(Stored data entries)
◇ ◇ ◇ ◇ ◇ ◇ ◇

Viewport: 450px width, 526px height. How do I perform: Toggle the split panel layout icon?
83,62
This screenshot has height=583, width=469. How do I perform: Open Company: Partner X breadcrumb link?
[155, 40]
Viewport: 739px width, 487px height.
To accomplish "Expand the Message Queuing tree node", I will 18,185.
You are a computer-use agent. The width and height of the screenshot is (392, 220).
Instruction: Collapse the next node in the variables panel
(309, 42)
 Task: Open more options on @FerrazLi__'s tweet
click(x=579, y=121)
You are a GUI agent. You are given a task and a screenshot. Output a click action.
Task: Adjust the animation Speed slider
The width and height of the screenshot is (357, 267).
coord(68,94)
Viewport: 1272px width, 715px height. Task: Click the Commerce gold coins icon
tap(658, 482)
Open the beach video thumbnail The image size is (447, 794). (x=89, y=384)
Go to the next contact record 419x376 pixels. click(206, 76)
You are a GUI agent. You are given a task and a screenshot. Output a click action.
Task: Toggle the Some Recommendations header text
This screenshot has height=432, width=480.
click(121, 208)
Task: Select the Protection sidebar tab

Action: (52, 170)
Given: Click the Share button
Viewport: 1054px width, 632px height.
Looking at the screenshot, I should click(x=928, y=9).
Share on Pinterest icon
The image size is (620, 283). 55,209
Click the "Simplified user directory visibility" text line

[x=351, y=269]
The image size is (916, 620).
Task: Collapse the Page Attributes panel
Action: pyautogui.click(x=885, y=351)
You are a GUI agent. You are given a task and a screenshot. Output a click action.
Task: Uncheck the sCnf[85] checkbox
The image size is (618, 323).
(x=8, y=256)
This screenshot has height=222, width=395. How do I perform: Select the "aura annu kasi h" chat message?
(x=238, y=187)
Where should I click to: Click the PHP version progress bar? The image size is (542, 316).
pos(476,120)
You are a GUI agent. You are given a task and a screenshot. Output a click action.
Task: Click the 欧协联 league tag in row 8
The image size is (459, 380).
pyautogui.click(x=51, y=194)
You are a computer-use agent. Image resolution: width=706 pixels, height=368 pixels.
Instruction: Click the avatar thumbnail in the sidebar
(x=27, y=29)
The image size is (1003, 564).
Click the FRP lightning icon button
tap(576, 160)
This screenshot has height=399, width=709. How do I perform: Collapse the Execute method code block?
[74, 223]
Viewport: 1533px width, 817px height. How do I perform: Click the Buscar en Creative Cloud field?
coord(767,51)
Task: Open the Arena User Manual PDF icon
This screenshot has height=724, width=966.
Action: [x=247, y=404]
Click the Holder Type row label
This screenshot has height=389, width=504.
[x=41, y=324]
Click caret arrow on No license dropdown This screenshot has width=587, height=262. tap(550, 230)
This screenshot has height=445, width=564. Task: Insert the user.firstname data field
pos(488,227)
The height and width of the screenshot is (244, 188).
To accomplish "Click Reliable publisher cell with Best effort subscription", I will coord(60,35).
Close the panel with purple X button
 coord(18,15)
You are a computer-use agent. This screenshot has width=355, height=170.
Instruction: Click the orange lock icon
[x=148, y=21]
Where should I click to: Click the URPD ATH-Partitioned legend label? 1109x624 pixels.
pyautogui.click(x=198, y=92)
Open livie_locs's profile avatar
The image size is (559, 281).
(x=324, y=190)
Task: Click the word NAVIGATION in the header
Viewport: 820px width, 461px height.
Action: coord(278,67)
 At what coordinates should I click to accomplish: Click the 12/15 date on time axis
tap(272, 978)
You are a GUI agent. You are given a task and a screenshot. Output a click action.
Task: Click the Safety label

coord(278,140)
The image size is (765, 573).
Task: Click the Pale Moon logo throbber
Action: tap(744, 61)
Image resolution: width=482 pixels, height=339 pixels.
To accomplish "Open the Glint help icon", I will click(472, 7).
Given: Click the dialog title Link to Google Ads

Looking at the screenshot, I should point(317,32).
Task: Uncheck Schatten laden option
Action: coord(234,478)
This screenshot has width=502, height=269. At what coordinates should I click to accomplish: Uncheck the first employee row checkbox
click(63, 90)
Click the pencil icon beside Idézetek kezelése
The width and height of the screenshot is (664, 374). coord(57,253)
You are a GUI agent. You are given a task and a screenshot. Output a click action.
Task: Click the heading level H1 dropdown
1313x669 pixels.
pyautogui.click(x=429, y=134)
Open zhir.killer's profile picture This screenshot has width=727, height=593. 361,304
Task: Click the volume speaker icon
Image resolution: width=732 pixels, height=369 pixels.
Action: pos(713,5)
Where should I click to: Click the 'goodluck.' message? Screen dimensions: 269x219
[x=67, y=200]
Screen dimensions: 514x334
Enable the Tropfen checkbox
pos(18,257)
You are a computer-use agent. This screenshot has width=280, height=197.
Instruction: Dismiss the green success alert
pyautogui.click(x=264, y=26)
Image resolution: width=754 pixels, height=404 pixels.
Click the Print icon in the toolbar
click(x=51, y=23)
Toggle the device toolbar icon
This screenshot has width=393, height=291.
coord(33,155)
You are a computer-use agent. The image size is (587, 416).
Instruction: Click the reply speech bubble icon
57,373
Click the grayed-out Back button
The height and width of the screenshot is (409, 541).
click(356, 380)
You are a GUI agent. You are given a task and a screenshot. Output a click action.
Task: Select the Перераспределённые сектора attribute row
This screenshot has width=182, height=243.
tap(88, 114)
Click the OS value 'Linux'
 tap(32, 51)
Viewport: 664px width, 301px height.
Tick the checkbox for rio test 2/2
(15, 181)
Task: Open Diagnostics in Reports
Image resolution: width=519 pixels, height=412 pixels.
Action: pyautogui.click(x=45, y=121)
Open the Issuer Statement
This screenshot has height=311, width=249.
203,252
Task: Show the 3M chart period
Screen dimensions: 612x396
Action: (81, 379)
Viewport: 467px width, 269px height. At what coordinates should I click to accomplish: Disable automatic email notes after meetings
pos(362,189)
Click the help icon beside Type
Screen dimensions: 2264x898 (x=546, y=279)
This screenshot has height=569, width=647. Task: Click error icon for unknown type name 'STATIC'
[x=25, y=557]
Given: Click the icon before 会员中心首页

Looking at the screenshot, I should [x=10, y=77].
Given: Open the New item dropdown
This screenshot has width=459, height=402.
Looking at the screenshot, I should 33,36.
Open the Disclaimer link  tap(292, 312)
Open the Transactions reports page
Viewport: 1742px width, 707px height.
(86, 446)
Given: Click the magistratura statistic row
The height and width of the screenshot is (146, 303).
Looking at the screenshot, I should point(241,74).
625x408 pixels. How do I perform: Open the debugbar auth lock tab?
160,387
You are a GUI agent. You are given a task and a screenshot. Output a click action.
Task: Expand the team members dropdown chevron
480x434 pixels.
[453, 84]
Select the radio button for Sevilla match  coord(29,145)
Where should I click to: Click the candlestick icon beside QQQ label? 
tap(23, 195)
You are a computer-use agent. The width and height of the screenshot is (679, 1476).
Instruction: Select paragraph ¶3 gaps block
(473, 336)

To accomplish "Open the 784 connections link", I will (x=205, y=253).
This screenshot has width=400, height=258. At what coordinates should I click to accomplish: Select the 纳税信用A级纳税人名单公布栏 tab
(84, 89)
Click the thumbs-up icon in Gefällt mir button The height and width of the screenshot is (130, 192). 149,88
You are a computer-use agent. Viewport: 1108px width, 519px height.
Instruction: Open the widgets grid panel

◇ ◇ ◇ ◇ ◇ ◇ ◇

Give back precisely the lines above that start at the line containing "Viewport: 739px width, 487px height." and end at the line containing "Given: Click the Share button", inclusive. No other lines belong in the output.

**Answer section:**
Viewport: 739px width, 487px height.
To accomplish "Expand the Message Queuing tree node", I will 18,185.
You are a computer-use agent. The width and height of the screenshot is (392, 220).
Instruction: Collapse the next node in the variables panel
(309, 42)
 Task: Open more options on @FerrazLi__'s tweet
click(x=579, y=121)
You are a GUI agent. You are given a task and a screenshot. Output a click action.
Task: Adjust the animation Speed slider
The width and height of the screenshot is (357, 267).
coord(68,94)
Viewport: 1272px width, 715px height. Task: Click the Commerce gold coins icon
tap(658, 482)
Open the beach video thumbnail The image size is (447, 794). (x=89, y=384)
Go to the next contact record 419x376 pixels. click(206, 76)
You are a GUI agent. You are given a task and a screenshot. Output a click action.
Task: Toggle the Some Recommendations header text
This screenshot has height=432, width=480.
click(121, 208)
Task: Select the Protection sidebar tab

Action: (52, 170)
Given: Click the Share button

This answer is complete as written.